Overly Large Financial Sector
Let us conclude by looking at low productivity caused by an overly large financial sector. The sector is rent seeking which is necessary to a point but all too often pushed to excesses. Such an outcome increases resources committed to rent seeking by drawing away too much talent from innovative, value creating industries. Think of those expensively educated involved in helping foreign companies and multi-millionaires in tax “massaging”. And those back office operations located in Singapore which are cost, not revenue inducing.
This is backed by research by the Basel based Bank of International Settlements, thanks to a heads-up from regular blogger Cynical Investor. A summary is given below
Once private sector debt exceeds 100% of GDP (Singapore 128%) and total financial sector employment exceeds 3.9% of total employment (Singapore 5%), effects on productivity turns negative.
The finance sector tends to favour those firms that have collateral they can pledge against loans. This usually means more money for builders and property developers, notorious for low productivity, than for those with high R&D spending and with less collateral.
R&D-intensive industries – aircraft, computing and the like – will be disproportionately harmed when the financial sector grows quickly.

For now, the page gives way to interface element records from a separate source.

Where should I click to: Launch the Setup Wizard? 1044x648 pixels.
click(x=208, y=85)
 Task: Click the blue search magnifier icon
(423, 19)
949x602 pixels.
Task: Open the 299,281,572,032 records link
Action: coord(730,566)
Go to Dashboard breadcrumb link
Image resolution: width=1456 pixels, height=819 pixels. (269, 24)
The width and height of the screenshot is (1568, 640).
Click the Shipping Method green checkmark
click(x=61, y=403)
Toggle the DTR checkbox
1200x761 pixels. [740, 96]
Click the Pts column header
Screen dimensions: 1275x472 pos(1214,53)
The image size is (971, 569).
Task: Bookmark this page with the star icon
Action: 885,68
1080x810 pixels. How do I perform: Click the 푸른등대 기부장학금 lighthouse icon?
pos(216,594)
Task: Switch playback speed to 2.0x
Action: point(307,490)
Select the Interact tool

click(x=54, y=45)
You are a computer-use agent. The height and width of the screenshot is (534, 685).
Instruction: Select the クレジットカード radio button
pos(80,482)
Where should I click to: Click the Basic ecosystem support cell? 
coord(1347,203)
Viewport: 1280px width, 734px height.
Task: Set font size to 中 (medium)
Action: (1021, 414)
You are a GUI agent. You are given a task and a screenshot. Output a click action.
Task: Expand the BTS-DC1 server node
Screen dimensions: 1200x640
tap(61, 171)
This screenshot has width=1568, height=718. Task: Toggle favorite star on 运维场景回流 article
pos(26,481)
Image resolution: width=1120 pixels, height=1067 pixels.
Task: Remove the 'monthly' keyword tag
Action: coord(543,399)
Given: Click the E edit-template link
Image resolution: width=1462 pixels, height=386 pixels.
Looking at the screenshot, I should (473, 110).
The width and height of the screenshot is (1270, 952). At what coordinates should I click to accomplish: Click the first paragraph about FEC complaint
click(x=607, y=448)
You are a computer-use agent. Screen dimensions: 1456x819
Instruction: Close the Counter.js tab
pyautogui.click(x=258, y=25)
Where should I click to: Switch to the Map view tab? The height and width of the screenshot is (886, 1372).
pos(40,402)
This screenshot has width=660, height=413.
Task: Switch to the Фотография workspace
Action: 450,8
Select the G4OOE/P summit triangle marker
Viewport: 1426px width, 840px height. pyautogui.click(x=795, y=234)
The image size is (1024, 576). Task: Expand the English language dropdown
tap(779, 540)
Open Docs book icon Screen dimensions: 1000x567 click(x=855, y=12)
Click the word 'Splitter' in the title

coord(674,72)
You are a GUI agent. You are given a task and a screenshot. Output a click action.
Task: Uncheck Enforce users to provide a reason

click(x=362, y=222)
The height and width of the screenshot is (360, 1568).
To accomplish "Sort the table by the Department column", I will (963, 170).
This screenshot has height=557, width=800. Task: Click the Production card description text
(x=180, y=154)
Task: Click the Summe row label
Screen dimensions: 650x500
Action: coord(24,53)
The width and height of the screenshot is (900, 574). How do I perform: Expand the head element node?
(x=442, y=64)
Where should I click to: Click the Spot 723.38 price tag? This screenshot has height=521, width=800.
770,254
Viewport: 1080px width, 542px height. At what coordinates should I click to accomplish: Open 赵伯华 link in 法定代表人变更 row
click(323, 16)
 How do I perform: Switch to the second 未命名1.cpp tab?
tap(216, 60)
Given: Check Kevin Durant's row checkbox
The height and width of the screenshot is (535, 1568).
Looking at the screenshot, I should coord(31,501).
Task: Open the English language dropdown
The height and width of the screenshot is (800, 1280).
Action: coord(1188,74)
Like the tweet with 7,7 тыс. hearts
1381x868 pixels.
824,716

The productivity of a financially dependent industry located in a country experiencing a financial boom tends to grow 2.5% a year slower than a financially independent industry not experiencing such a boom.
People who might have become scientists, who in another age dreamt of curing cancer or flying to Mars, today dream of becoming hedge fund managers
In short, the writer recommends reining in real estate prices, the GLCs, the size of the financial sector and the use of low skill, improperly qualified FTs. Most of all, increase wages roughly in line with Professor Lim Chong Yah’s “wage shock therapy”. Finally, welcome innovative, socially responsible entrepreneurs with open arms and wish those like Ms Saram and her fellow panelists Godspeed and good riddance,
* Chris is a retired executive director in the financial industry who had mostly worked in London and Tokyo. He writes opinions and commentaries mostly on economic and financial matters.